* **Dataset records**
········
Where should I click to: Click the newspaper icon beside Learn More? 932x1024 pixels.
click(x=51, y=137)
········
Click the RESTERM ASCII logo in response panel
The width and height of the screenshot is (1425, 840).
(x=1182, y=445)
········
* **Request**
Rewrite the lines from the one containing "Where should I" up to and including the one containing "click(x=51, y=137)", substituting "magazine" for "newspaper" and leaving everything else unchanged.

* **Completed task**
Where should I click to: Click the magazine icon beside Learn More? 932x1024 pixels.
click(x=51, y=137)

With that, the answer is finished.